### What the task requires
Working through the data below, reproduce word for word the line with "Click the gravity x input field" and every line after it, both ends included, and omit the pictures.

### Input
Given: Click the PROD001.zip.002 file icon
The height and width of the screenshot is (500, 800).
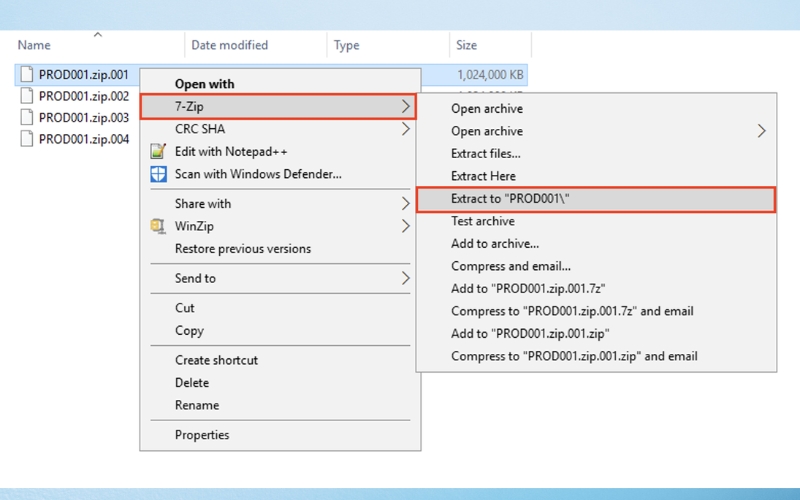Looking at the screenshot, I should (27, 96).
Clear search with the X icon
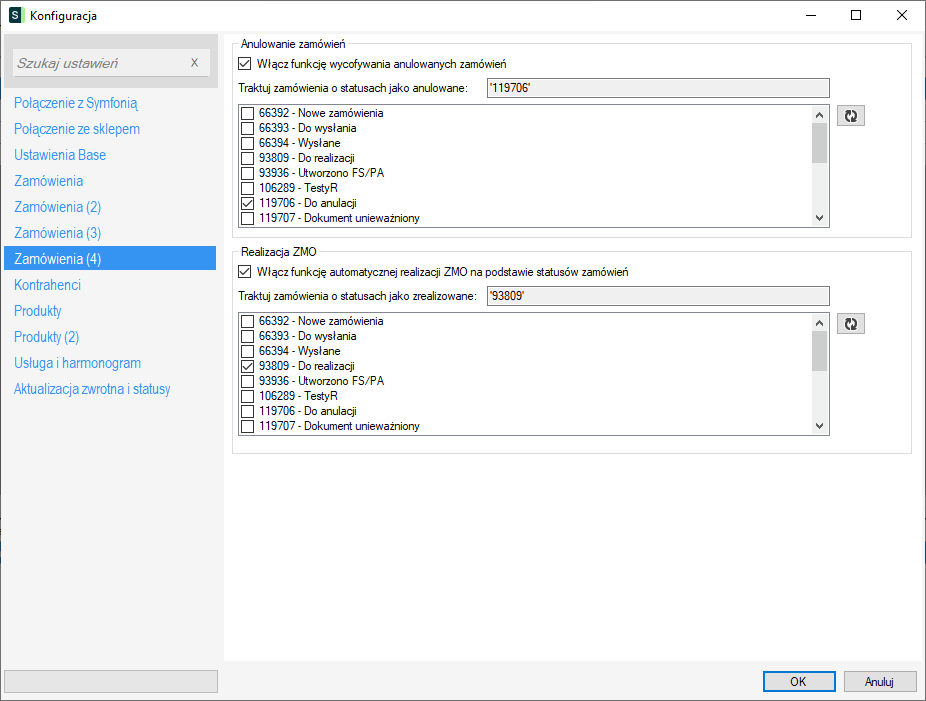This screenshot has height=701, width=926. click(195, 63)
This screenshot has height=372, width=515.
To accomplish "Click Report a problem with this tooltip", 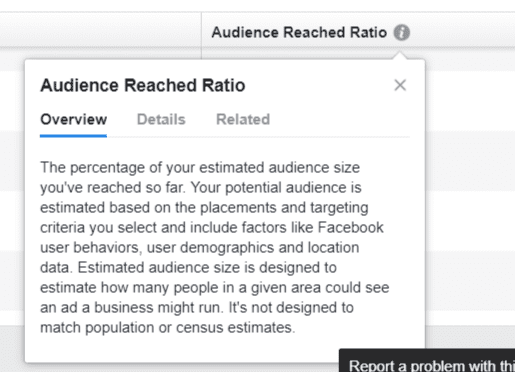I will coord(427,361).
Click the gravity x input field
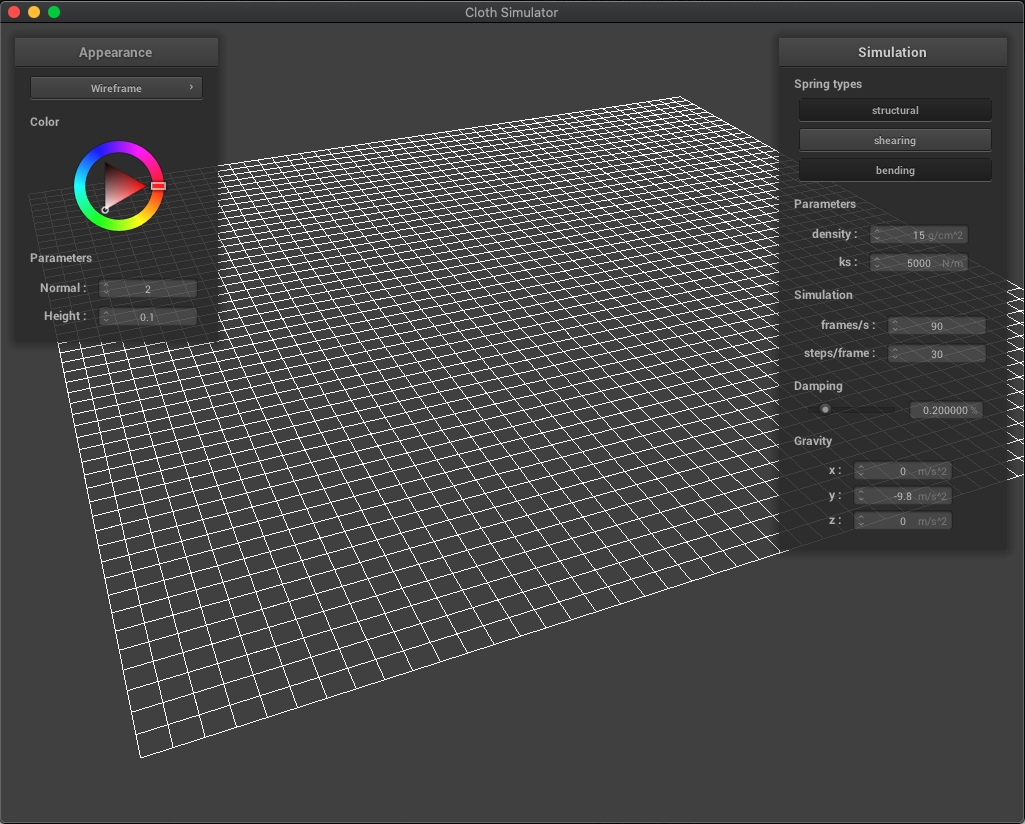This screenshot has width=1025, height=824. click(903, 470)
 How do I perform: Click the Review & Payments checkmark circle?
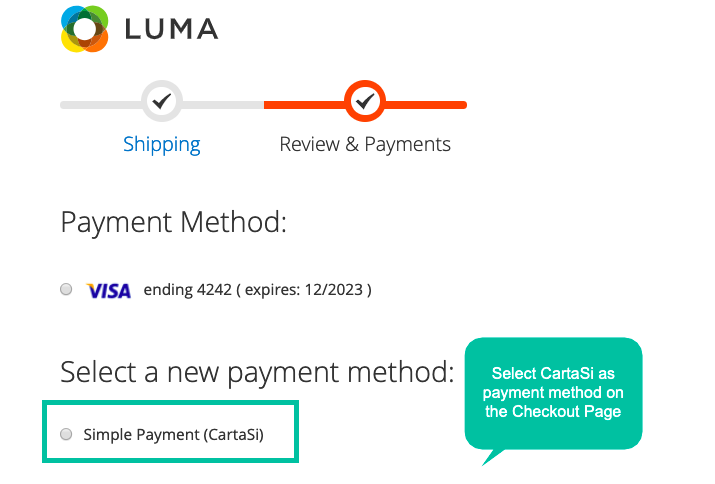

### Response to the exercise
Click the gravity x input field
This screenshot has width=1025, height=824. click(903, 470)
 How do I perform: Click the Review & Payments checkmark circle?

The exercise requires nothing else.